During the back-up he noticed a file called “P 101 mikea01 10yo boy rides his dads big cock, fucked hard pthc gay boy avi”.

The analyst conducted a search and found a file called “Good” on the computer. It contained 31 video files with names “suggesting that their contents were of a sexual nature”.

The analyst also located a video file containing footage “of a middle aged man having anal sex on a sofa with a young Asian boy”.

There was a video called ”(pedo gay) man fucks 5yo thai boy.mpg”. The agreed facts states:

“The opening scene of the video was of an Asian boy, seemingly aged less than 10 years, with his head near the genitals of a man who was masturbating in front on his face.
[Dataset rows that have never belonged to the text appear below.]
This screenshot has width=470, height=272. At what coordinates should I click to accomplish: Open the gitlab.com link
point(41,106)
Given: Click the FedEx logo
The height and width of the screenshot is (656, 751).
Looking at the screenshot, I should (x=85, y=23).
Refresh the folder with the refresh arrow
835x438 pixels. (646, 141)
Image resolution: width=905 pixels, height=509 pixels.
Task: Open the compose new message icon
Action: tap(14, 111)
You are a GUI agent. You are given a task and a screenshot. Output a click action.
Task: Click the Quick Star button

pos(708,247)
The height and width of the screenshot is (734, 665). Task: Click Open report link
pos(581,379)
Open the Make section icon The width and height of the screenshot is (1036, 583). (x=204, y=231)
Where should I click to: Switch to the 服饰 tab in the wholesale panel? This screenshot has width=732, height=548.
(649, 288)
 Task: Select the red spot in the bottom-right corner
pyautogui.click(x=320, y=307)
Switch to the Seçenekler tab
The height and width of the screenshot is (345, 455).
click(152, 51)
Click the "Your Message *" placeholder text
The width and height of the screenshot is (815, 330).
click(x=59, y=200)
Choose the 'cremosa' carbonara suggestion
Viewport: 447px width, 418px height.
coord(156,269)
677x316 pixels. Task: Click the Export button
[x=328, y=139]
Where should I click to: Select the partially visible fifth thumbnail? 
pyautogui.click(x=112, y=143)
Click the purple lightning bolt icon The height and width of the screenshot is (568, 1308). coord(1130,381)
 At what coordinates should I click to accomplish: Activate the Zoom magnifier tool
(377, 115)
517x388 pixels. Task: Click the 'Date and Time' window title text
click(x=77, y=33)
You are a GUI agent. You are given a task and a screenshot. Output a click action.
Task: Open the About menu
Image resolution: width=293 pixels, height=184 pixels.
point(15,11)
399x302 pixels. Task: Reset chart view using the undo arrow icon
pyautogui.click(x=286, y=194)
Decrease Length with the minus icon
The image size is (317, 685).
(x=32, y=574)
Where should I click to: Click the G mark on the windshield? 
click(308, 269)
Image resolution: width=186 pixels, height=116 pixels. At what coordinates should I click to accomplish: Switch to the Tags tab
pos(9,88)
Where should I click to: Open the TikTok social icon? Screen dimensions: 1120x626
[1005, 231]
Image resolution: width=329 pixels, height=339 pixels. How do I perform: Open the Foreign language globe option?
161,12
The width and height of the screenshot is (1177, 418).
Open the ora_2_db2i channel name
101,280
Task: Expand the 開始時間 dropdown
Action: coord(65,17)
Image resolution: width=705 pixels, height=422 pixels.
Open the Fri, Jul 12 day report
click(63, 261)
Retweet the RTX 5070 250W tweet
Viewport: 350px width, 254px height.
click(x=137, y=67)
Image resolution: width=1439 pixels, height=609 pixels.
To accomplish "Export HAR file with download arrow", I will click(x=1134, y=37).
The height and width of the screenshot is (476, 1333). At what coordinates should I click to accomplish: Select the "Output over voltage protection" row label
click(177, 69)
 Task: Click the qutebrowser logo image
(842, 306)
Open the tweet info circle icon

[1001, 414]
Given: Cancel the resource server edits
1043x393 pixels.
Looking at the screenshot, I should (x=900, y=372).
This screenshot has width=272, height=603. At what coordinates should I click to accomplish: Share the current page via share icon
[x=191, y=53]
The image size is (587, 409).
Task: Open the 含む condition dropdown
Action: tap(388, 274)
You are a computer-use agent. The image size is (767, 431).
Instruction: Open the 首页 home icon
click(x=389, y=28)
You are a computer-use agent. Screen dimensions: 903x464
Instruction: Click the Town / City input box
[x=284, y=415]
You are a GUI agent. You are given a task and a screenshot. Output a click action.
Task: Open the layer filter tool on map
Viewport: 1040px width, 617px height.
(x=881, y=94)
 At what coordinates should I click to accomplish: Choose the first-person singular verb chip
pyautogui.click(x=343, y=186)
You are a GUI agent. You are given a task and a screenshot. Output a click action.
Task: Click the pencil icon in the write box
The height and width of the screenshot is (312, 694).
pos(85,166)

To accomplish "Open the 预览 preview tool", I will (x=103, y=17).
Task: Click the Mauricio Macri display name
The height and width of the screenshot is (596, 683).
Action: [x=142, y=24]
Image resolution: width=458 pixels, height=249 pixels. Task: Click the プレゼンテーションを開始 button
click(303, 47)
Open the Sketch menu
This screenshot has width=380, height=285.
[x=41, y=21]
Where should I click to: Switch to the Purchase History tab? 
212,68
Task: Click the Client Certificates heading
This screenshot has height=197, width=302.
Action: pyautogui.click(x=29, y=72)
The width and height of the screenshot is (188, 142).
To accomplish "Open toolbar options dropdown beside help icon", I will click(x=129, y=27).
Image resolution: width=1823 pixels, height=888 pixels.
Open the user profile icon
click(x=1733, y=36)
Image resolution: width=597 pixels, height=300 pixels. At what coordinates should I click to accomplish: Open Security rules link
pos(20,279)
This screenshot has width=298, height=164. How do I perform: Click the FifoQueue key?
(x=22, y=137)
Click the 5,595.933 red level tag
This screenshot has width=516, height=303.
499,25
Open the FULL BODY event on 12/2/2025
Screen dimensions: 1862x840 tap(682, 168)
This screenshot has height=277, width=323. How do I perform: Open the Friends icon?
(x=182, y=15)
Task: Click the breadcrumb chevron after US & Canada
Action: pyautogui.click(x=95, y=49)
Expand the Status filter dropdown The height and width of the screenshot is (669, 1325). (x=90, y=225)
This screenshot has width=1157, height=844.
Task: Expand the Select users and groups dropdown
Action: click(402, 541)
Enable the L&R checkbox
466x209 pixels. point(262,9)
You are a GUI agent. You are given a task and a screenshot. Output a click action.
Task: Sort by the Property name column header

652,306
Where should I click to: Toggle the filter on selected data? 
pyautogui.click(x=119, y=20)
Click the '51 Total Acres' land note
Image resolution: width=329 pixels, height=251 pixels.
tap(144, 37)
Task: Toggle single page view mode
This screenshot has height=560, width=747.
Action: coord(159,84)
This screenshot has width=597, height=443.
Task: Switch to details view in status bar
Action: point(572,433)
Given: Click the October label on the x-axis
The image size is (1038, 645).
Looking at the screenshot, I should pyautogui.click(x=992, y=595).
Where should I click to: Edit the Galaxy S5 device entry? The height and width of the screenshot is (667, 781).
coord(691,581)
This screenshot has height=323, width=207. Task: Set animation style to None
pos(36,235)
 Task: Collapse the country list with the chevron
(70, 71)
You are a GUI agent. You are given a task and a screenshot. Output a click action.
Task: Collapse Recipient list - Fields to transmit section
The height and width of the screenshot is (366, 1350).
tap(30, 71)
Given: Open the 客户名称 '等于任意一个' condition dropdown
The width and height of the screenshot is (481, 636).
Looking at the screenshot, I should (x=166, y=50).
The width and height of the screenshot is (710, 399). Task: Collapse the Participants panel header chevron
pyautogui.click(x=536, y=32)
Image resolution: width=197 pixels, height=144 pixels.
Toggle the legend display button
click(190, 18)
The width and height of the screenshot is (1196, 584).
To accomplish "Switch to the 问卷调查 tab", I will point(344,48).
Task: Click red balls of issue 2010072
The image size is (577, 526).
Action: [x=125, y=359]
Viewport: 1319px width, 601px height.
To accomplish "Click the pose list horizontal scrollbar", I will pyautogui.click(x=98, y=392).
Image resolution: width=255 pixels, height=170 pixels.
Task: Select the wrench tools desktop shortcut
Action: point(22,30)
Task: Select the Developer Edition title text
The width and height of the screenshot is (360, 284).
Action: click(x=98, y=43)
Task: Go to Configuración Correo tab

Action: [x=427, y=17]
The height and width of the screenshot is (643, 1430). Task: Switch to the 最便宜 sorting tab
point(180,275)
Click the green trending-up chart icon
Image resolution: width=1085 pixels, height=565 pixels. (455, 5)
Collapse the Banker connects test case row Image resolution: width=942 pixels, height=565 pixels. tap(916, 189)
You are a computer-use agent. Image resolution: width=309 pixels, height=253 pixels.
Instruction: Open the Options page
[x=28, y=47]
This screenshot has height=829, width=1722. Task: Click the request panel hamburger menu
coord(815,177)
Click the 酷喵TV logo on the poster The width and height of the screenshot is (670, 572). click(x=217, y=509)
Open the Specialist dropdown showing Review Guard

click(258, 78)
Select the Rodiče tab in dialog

The scene then shifted to that of a middle aged white man preparing a young Asian child for sex by smearing lubricant on his anus, and then having anal intercourse with the child.”

The state electronic evidence branch of the NSW Police was able to reconstruct much of what was contained on hard drive F, even though it had disappeared.

Sergeant John McCulloch’s principal findings include:

“Some of the files bore names such as ‘Naughtyboyz Weekend House Party, Two boys playing in bed hardons, Gay porn … threesome rape of blond boy, Boy tucked by dad, 10yo Indinian boy loves his rubber dildo man fucks him hard, Gay porn young man tied gets raped begs for them to stop. Two gorgeous young boys jerkoff cum facial and kiss.”

All stomach churning stuff.

Among the 31 videos of child pornography there were sex scenes of adult males engaged in a variety of sex acts with young children aged 10 years and less and with adolescents aged under 16 years including penetrative, oral and anal sex, bondage and masturbation and sex acts between adolescent males.

There was one image of an adult female masturbating an adolescent male.

The average length of the videos was 15 minutes, some running up to 37 minutes.

Also found on Power’s computer was a database of 28,981 thumbnail images, mostly homosexual pornography. However, there were 433 images of child pornography.

There was also found on the hard drive a very strange novel called The White Glove, which contained passages describing sexual acts between males under the age of 16.

Needless to say, there was a stack of bookmarked internet sites that had names suggestive of child pornography, e.g. “gay boy’s club, Welcome to teen gay, Gay youth links, teenlover, Daddy fuck me in the butt again”.

There’s no need to go on.

Power had been breaking the law for some time, to satisfy, as he said: “a long term sexual fantasy”.

He’d still be at it, while a senior prosecutor, had it not been for his own carelessness and ignorance of what can stay trapped on a computer’s hard drive.

It does rather tickle speculation about other highly placed cogs in the great legal edifice whose demons take them to unspeakable places.

You can be sure Paddy Power SC is not be alone in taking that journey.